Hâlbuki bu yegâne hecenin işaret ettiği ümitsizlik öyle sıradan bir ümitsizlik dahi değildir. Bu lafzın hususi bir surette ifade edilmesi hâlinde bir de büyük pişmanlık manası anlaşılır. Hem öyle bir pişmanlık ki artık elden çıkışı o pişmanlığa sebep olan şeyin bir daha ele girebilmesine dahi ihtimal bırakmamıştır.

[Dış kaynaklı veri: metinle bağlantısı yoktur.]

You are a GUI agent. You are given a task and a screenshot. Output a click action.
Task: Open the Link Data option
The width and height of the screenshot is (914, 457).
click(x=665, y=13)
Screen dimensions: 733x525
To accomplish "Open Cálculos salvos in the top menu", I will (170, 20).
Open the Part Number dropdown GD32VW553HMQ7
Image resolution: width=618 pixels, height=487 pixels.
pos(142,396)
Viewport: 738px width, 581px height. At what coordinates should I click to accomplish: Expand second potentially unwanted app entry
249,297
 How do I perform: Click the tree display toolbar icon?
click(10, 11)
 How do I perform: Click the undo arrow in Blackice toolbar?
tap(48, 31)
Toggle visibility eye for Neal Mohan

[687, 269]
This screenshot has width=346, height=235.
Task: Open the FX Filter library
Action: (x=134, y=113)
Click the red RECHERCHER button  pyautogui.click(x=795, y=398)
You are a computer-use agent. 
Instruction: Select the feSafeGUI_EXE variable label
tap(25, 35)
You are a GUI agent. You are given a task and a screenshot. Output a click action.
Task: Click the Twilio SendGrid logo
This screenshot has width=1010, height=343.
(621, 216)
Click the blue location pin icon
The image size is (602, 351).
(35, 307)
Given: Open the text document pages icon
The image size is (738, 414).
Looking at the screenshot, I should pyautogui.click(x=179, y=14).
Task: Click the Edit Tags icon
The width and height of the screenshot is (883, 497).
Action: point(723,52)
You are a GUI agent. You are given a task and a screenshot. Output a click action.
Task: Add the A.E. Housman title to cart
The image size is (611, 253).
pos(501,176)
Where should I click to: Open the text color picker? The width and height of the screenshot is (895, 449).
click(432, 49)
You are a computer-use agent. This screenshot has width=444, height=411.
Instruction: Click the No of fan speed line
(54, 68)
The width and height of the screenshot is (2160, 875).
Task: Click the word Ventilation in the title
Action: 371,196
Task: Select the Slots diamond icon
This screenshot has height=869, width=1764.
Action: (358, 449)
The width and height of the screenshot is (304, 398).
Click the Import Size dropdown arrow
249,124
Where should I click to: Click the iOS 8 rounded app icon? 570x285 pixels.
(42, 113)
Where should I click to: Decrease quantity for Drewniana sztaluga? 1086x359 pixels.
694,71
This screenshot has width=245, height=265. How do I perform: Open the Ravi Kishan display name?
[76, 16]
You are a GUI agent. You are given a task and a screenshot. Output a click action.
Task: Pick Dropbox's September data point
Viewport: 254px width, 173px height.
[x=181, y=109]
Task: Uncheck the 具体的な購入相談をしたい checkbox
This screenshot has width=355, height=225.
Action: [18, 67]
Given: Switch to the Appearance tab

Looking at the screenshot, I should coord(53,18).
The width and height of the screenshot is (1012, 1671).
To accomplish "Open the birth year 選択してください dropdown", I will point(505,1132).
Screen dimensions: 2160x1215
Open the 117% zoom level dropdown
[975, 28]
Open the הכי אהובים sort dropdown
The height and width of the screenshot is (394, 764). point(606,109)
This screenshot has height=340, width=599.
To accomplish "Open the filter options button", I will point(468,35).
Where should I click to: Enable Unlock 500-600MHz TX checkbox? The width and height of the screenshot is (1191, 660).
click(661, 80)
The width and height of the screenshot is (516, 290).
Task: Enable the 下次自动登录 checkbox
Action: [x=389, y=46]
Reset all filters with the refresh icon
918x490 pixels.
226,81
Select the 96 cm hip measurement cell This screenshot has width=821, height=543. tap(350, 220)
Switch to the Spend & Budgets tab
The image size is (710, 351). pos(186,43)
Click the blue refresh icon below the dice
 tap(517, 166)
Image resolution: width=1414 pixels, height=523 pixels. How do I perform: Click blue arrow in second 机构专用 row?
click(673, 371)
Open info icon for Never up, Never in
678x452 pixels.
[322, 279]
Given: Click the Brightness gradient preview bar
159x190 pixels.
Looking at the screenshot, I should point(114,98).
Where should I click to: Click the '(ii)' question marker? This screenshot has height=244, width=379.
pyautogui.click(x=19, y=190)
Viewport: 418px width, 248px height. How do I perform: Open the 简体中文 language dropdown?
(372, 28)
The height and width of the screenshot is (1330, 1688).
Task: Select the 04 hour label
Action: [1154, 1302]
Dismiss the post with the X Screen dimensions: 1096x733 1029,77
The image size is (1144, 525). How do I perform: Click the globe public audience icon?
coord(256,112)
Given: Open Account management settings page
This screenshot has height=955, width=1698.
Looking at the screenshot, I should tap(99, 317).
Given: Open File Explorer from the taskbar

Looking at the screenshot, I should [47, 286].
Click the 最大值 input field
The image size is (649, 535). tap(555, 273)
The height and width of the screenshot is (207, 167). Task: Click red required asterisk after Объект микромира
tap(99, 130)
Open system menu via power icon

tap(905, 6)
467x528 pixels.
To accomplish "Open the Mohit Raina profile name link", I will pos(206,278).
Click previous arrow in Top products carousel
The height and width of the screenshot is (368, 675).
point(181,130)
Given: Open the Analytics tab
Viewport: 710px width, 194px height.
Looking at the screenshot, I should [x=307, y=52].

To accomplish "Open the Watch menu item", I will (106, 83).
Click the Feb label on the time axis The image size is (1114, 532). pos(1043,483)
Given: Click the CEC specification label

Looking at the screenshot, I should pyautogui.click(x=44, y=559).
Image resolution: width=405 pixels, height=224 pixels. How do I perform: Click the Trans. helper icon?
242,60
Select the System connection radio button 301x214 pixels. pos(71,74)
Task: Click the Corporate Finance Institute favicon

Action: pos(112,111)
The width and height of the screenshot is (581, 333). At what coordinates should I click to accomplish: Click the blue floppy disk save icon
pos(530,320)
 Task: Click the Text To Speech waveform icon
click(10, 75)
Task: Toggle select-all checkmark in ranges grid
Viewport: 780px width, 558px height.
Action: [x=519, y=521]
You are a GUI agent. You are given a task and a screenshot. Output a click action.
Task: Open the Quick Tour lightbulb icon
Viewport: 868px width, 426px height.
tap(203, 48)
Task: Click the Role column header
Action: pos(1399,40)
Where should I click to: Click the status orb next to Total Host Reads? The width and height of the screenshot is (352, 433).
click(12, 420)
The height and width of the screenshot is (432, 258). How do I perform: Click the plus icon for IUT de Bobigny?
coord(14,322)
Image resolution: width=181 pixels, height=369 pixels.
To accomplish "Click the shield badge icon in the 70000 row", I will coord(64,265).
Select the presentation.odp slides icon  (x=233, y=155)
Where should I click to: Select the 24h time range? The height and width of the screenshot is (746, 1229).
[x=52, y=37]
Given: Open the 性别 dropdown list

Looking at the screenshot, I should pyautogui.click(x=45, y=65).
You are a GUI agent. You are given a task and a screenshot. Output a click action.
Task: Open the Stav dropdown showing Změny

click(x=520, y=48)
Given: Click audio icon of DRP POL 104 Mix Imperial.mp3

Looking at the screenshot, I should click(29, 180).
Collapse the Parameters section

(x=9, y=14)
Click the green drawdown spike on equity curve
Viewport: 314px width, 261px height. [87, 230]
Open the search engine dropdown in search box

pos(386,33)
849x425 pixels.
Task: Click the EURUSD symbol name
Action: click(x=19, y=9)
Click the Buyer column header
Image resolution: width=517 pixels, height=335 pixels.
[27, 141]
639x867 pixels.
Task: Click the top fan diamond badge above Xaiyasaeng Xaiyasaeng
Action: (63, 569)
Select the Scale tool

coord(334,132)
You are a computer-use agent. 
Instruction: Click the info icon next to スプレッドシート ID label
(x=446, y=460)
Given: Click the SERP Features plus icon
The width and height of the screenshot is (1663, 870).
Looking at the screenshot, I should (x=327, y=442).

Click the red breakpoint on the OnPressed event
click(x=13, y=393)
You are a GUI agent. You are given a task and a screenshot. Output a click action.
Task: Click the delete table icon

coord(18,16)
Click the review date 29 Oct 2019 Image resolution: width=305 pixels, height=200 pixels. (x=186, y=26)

“Vah!..” denildiği zaman anlaşılan pişmanlık ve ümitsizlik, birçok hâle göre başkalarının pişmanlığı ve ümitsizliği olmakla beraber bu yegâne heceyi ifade edenin dahi o ümitsizliğe, o pişmanlığa iştirakini gösterir. Ancak bazı kere bu hececik, ta insanın ciğerlerinden kabarıp gelen çok hüzünlü, üzüntülü, tesirli ve ümitsizce nefesle beraber o kadar acı acı çıkar gelir ki o hâldeki pişmanlığın ve ümitsizliğin başkalarında vukua gelmiş bir şey olması ihtimali kalkarak her kusur, her kabahat bu acı kelimeyi ifade edenden çıktığını gösterir. “Vah”ın bu suretteki manası ise insanın kendi nefsini kınamasından ibaret olur.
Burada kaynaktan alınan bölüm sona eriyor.